31.12.11

«NÃO FALARIAM DE ENSINO DURANTE UMA DÉCADA»

«Por que é que os milhões gastos na Educação mais avançada do mundo, com toda a panóplia de computadores e quadros interactivos, não fizeram o PIB crescer na última década? e 2 - Por que é que a distribuição maciça de diplomas o enorme aumento dos níveis de qualificação alcançado durante o Governo de Sócrates, e que maravilharam milhares de portugueses, não fizeram a economia avançar um cêntimo?»

David Levy, Lisboa ~Tel Aviv

8 comentários:

12.º A disse...

Provavelmente, não vê, mas o programa «Casa dos Segredos» possui um (será mesmo só um???) exemplar: chama-se Cátia e possui o 12.º ano... obtido à noite, através das Novas Oportunidades.

Anónimo disse...

Perguntem ao Zorrinho

joshua disse...

Foi um negócio, mais um, à maneira trapaceira socratesiana. Tachos à pala e pé no gasganete do Érário.

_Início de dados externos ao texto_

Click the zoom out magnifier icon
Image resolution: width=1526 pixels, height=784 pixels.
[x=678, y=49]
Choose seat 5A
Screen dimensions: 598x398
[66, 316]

Mário José Monteiro de Macedo disse...

O blogue "Erros de números" é agora "À volta dos números" (www.avoltadosnumeros.blogspot.com).
Mário Macedo

jsp disse...

zurrinho, senhor, zurrinho...
E, sem qualquer ironia, um Bom Ano para todos.

Anónimo disse...

As novas "oprutonidades" são mais uma monstruosidade da era "dito cujo"... Espero que os famosos diplomas sejam bastante explícitos, para serem detectados face aos "normais" (menos maus).

PC

FranciscoB disse...

Para além do despesismo brutal do estado, com PPPs e BCPs para todos os gostos, carros, cartões de crédito, telemóveis, ajudas de custo, reformas múltiplas e milionárias, assessores, pareceres, comissões, entidades reguladoras, fundações e empresas municipais, não será tb porque

as 20 maiores empresas portuguesas não pagarem impostos em Portugal?

Isabel disse...

Os alunos devem ser ensinados por professores e não por maquinetas, por mais sofisticadas que sejam. Tentou-se fomentar, talvez, o princípio do prazer, o lúdico, o filmezinho, o powerpoint, pré-formatado. Como Eduardo Lourenço certamente consideraria, caso leccionasse no meio que foi sujeito à primazia desses gadgets, o princípio da realidade ficou mais distante. E nenhum aluno recordará máquinas, só professores que os consigam marcar com a sua autenticidade humana e o seu saber próprio.